___ Extracted data

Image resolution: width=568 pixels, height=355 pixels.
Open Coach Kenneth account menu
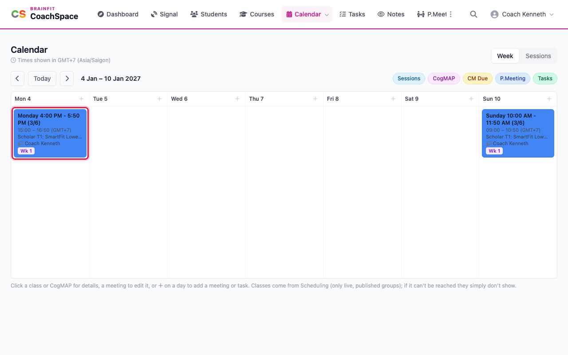[x=522, y=14]
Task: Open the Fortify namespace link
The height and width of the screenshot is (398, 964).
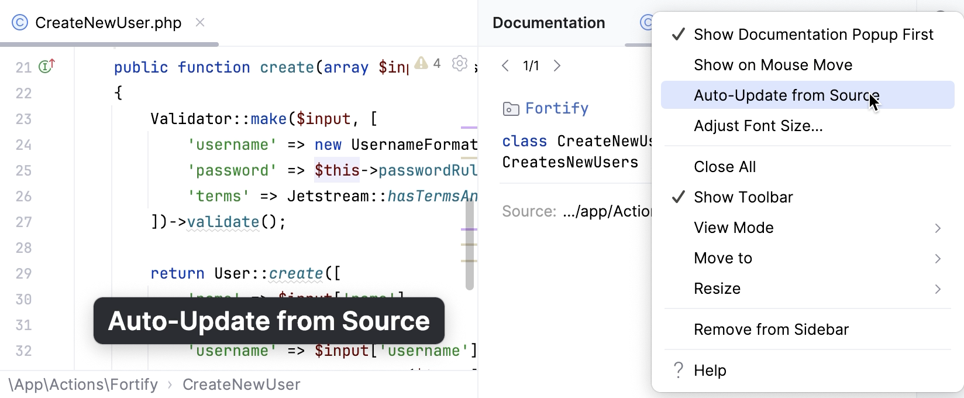Action: coord(556,108)
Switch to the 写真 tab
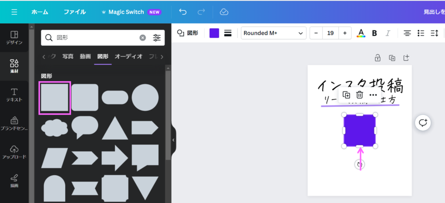The height and width of the screenshot is (203, 445). click(x=68, y=56)
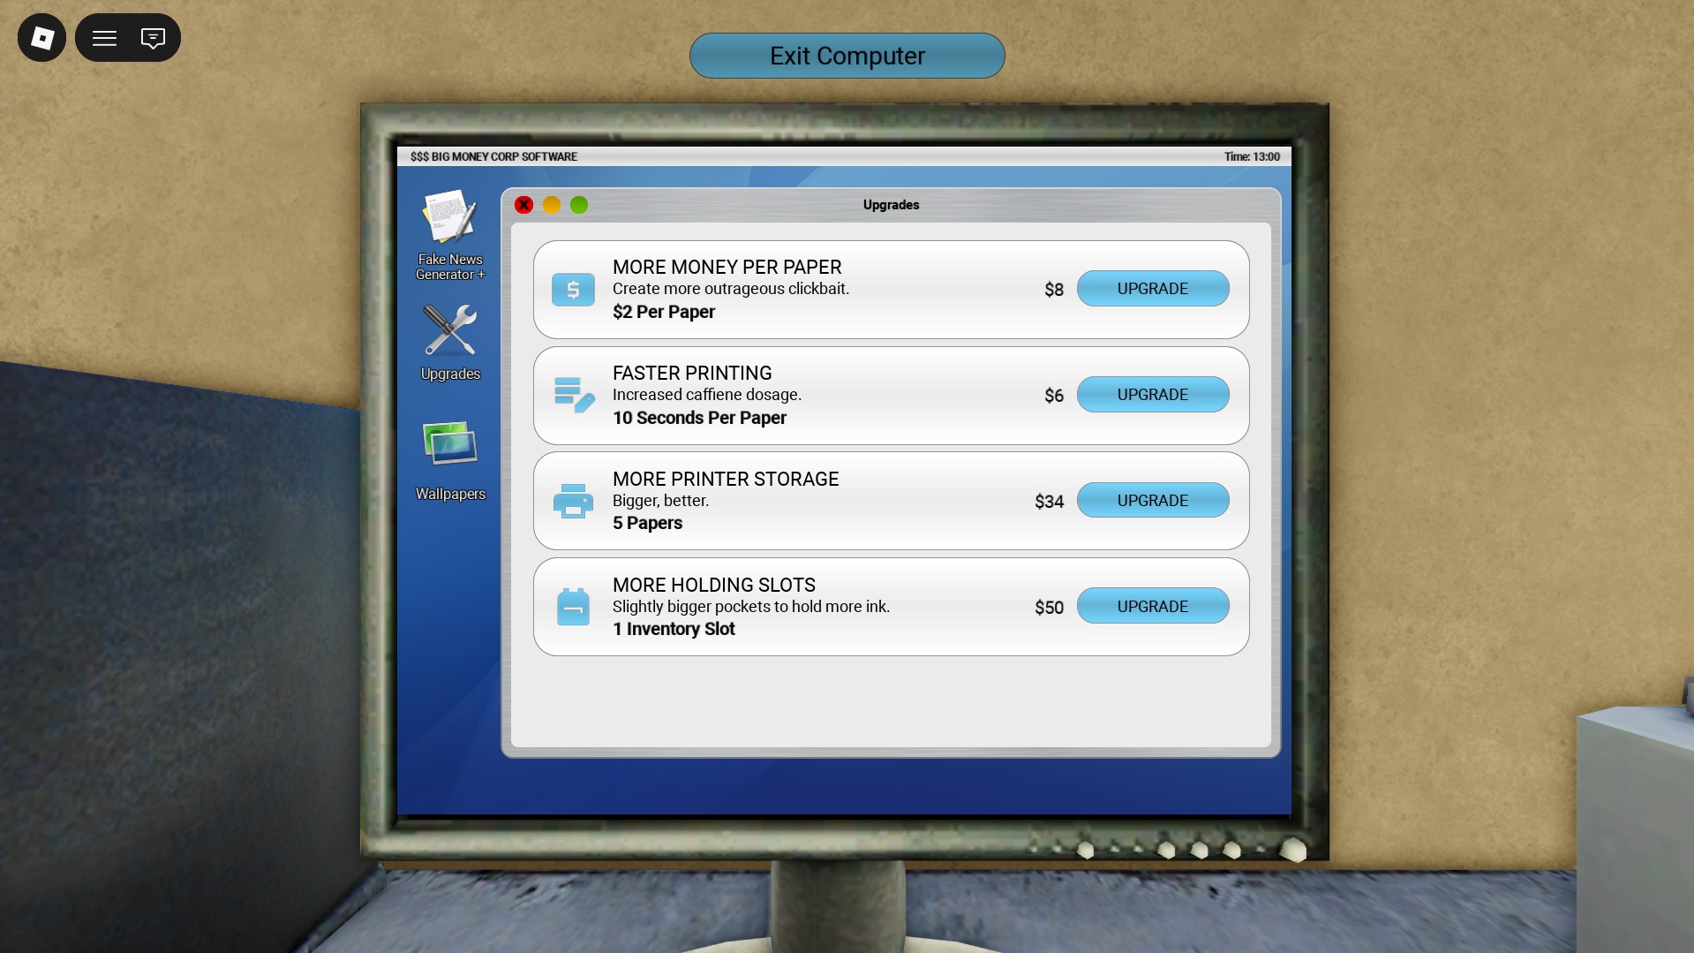This screenshot has width=1694, height=953.
Task: Upgrade More Printer Storage for $34
Action: tap(1152, 501)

______

- **Task details**
In your copy, exclude the pictures and repeat each entry above exactly.

- **Written solution**
Image resolution: width=568 pixels, height=355 pixels.
Open Coach Kenneth account menu
[x=522, y=14]
Task: Open the Fortify namespace link
The height and width of the screenshot is (398, 964).
Action: coord(556,108)
Switch to the 写真 tab
The height and width of the screenshot is (203, 445). click(x=68, y=56)
This screenshot has width=1694, height=953.
Task: Upgrade More Printer Storage for $34
Action: tap(1152, 501)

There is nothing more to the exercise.